** INSTRUCTIONS TO FOLLOW **
Return all of the data exactly as given.

☆ ☆ ☆ ☆ ☆ ☆ ☆

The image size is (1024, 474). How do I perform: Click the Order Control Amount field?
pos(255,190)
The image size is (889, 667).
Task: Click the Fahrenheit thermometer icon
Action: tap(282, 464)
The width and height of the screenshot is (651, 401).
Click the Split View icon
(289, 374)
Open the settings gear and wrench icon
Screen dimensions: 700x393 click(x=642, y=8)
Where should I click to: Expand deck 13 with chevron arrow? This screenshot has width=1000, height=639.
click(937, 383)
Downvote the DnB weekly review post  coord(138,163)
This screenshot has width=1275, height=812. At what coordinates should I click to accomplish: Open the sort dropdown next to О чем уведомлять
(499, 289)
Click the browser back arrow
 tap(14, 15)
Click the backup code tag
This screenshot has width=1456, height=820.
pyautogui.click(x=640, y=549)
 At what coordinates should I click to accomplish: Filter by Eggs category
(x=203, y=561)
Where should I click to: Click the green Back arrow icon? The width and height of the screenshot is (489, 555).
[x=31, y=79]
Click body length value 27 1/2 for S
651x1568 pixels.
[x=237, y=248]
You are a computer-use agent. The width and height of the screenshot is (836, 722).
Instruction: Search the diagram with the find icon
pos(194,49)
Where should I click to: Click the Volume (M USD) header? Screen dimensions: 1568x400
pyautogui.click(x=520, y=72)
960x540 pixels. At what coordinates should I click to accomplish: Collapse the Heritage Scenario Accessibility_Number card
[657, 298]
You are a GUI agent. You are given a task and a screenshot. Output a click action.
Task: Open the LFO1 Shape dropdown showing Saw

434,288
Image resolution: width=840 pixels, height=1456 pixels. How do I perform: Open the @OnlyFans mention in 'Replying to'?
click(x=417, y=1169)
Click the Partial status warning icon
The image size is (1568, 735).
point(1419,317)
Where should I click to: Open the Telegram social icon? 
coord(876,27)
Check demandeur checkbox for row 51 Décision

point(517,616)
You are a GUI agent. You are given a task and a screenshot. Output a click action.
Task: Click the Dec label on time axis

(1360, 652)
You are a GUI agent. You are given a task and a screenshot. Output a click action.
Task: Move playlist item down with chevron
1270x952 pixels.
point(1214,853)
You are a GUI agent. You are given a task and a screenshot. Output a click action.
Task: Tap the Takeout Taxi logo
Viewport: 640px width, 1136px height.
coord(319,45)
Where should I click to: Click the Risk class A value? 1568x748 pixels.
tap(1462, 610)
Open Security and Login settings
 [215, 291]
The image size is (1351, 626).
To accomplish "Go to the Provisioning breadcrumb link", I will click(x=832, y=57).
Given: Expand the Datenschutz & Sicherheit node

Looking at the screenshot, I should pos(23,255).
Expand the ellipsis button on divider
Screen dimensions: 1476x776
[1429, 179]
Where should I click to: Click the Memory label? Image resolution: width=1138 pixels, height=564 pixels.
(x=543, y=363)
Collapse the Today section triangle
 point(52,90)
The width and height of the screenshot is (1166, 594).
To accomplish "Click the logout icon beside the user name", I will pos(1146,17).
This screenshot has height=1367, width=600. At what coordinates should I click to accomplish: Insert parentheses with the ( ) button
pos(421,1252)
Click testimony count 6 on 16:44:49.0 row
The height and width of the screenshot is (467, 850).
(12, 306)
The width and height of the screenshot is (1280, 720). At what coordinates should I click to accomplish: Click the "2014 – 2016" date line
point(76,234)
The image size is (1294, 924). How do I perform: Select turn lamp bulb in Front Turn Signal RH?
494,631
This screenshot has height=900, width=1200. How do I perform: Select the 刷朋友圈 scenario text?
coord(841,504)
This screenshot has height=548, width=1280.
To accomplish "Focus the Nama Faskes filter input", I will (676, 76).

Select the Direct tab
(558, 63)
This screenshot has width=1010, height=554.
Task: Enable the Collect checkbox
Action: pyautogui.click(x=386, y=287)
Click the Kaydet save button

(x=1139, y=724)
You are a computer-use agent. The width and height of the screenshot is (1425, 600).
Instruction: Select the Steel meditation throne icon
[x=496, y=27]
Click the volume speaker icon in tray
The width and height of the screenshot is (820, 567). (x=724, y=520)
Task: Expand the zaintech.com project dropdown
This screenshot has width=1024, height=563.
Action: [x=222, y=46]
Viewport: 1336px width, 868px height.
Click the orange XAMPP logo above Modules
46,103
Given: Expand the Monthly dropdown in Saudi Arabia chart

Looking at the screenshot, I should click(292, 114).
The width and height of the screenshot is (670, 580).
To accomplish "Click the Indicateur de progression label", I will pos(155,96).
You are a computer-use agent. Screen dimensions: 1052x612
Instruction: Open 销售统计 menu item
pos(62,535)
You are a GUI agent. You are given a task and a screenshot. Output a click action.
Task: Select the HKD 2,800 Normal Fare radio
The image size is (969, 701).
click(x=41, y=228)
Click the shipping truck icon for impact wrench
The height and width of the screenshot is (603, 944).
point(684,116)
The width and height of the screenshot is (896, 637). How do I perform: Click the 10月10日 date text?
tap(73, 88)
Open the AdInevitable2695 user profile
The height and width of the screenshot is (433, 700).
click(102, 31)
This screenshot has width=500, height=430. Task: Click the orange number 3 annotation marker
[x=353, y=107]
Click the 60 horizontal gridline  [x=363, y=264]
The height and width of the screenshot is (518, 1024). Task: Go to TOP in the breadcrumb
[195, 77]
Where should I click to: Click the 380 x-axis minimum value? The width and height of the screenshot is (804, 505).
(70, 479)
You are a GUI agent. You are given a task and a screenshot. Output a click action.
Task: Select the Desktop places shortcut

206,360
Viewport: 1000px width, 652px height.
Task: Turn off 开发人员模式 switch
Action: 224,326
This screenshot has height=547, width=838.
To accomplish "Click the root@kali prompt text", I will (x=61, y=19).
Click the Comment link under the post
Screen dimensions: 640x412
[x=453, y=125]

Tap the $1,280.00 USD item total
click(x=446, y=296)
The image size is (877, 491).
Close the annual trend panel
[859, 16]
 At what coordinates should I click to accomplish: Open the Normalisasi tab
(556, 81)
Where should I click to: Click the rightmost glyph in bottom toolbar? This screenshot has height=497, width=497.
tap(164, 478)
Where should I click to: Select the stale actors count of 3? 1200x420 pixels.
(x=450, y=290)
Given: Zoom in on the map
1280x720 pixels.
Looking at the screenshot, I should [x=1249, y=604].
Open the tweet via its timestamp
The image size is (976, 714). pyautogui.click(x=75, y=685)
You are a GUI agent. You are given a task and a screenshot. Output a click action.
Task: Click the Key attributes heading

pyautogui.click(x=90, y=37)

☆ ☆ ☆ ☆ ☆ ☆ ☆

** COMPLETED EXERCISE **
The image size is (1024, 474). How do I perform: Click the Order Control Amount field?
pos(255,190)
The image size is (889, 667).
Task: Click the Fahrenheit thermometer icon
Action: tap(282, 464)
The width and height of the screenshot is (651, 401).
Click the Split View icon
(289, 374)
Open the settings gear and wrench icon
Screen dimensions: 700x393 click(x=642, y=8)
Where should I click to: Expand deck 13 with chevron arrow? This screenshot has width=1000, height=639.
click(937, 383)
Downvote the DnB weekly review post  coord(138,163)
This screenshot has width=1275, height=812. At what coordinates should I click to accomplish: Open the sort dropdown next to О чем уведомлять
(499, 289)
Click the browser back arrow
 tap(14, 15)
Click the backup code tag
This screenshot has width=1456, height=820.
pyautogui.click(x=640, y=549)
 At what coordinates should I click to accomplish: Filter by Eggs category
(x=203, y=561)
Where should I click to: Click the green Back arrow icon? The width and height of the screenshot is (489, 555).
[x=31, y=79]
Click body length value 27 1/2 for S
651x1568 pixels.
[x=237, y=248]
You are a computer-use agent. The width and height of the screenshot is (836, 722).
Instruction: Search the diagram with the find icon
pos(194,49)
Where should I click to: Click the Volume (M USD) header? Screen dimensions: 1568x400
pyautogui.click(x=520, y=72)
960x540 pixels. At what coordinates should I click to accomplish: Collapse the Heritage Scenario Accessibility_Number card
[657, 298]
You are a GUI agent. You are given a task and a screenshot. Output a click action.
Task: Open the LFO1 Shape dropdown showing Saw

434,288
Image resolution: width=840 pixels, height=1456 pixels. How do I perform: Open the @OnlyFans mention in 'Replying to'?
click(x=417, y=1169)
Click the Partial status warning icon
The image size is (1568, 735).
point(1419,317)
Where should I click to: Open the Telegram social icon? 
coord(876,27)
Check demandeur checkbox for row 51 Décision

point(517,616)
You are a GUI agent. You are given a task and a screenshot. Output a click action.
Task: Click the Dec label on time axis

(1360, 652)
You are a GUI agent. You are given a task and a screenshot. Output a click action.
Task: Move playlist item down with chevron
1270x952 pixels.
point(1214,853)
You are a GUI agent. You are given a task and a screenshot. Output a click action.
Task: Tap the Takeout Taxi logo
Viewport: 640px width, 1136px height.
coord(319,45)
Where should I click to: Click the Risk class A value? 1568x748 pixels.
tap(1462, 610)
Open Security and Login settings
 [215, 291]
The image size is (1351, 626).
To accomplish "Go to the Provisioning breadcrumb link", I will click(x=832, y=57).
Given: Expand the Datenschutz & Sicherheit node

Looking at the screenshot, I should pos(23,255).
Expand the ellipsis button on divider
Screen dimensions: 1476x776
[1429, 179]
Where should I click to: Click the Memory label? Image resolution: width=1138 pixels, height=564 pixels.
(x=543, y=363)
Collapse the Today section triangle
 point(52,90)
The width and height of the screenshot is (1166, 594).
To accomplish "Click the logout icon beside the user name", I will pos(1146,17).
This screenshot has height=1367, width=600. At what coordinates should I click to accomplish: Insert parentheses with the ( ) button
pos(421,1252)
Click testimony count 6 on 16:44:49.0 row
The height and width of the screenshot is (467, 850).
(12, 306)
The width and height of the screenshot is (1280, 720). At what coordinates should I click to accomplish: Click the "2014 – 2016" date line
point(76,234)
The image size is (1294, 924). How do I perform: Select turn lamp bulb in Front Turn Signal RH?
494,631
This screenshot has height=900, width=1200. How do I perform: Select the 刷朋友圈 scenario text?
coord(841,504)
This screenshot has height=548, width=1280.
To accomplish "Focus the Nama Faskes filter input", I will (676, 76).

Select the Direct tab
(558, 63)
This screenshot has width=1010, height=554.
Task: Enable the Collect checkbox
Action: pyautogui.click(x=386, y=287)
Click the Kaydet save button

(x=1139, y=724)
You are a computer-use agent. The width and height of the screenshot is (1425, 600).
Instruction: Select the Steel meditation throne icon
[x=496, y=27]
Click the volume speaker icon in tray
The width and height of the screenshot is (820, 567). (x=724, y=520)
Task: Expand the zaintech.com project dropdown
This screenshot has width=1024, height=563.
Action: [x=222, y=46]
Viewport: 1336px width, 868px height.
Click the orange XAMPP logo above Modules
46,103
Given: Expand the Monthly dropdown in Saudi Arabia chart

Looking at the screenshot, I should click(292, 114).
The width and height of the screenshot is (670, 580).
To accomplish "Click the Indicateur de progression label", I will pos(155,96).
You are a computer-use agent. Screen dimensions: 1052x612
Instruction: Open 销售统计 menu item
pos(62,535)
You are a GUI agent. You are given a task and a screenshot. Output a click action.
Task: Select the HKD 2,800 Normal Fare radio
The image size is (969, 701).
click(x=41, y=228)
Click the shipping truck icon for impact wrench
The height and width of the screenshot is (603, 944).
point(684,116)
The width and height of the screenshot is (896, 637). How do I perform: Click the 10月10日 date text?
tap(73, 88)
Open the AdInevitable2695 user profile
The height and width of the screenshot is (433, 700).
click(102, 31)
This screenshot has width=500, height=430. Task: Click the orange number 3 annotation marker
[x=353, y=107]
Click the 60 horizontal gridline  [x=363, y=264]
The height and width of the screenshot is (518, 1024). Task: Go to TOP in the breadcrumb
[195, 77]
Where should I click to: Click the 380 x-axis minimum value? The width and height of the screenshot is (804, 505).
(70, 479)
You are a GUI agent. You are given a task and a screenshot. Output a click action.
Task: Select the Desktop places shortcut

206,360
Viewport: 1000px width, 652px height.
Task: Turn off 开发人员模式 switch
Action: 224,326
This screenshot has height=547, width=838.
To accomplish "Click the root@kali prompt text", I will (x=61, y=19).
Click the Comment link under the post
Screen dimensions: 640x412
[x=453, y=125]

Tap the $1,280.00 USD item total
click(x=446, y=296)
The image size is (877, 491).
Close the annual trend panel
[859, 16]
 At what coordinates should I click to accomplish: Open the Normalisasi tab
(556, 81)
Where should I click to: Click the rightmost glyph in bottom toolbar? This screenshot has height=497, width=497.
tap(164, 478)
Where should I click to: Select the stale actors count of 3? 1200x420 pixels.
(x=450, y=290)
Given: Zoom in on the map
1280x720 pixels.
Looking at the screenshot, I should [x=1249, y=604].
Open the tweet via its timestamp
The image size is (976, 714). pyautogui.click(x=75, y=685)
You are a GUI agent. You are given a task and a screenshot. Output a click action.
Task: Click the Key attributes heading

pyautogui.click(x=90, y=37)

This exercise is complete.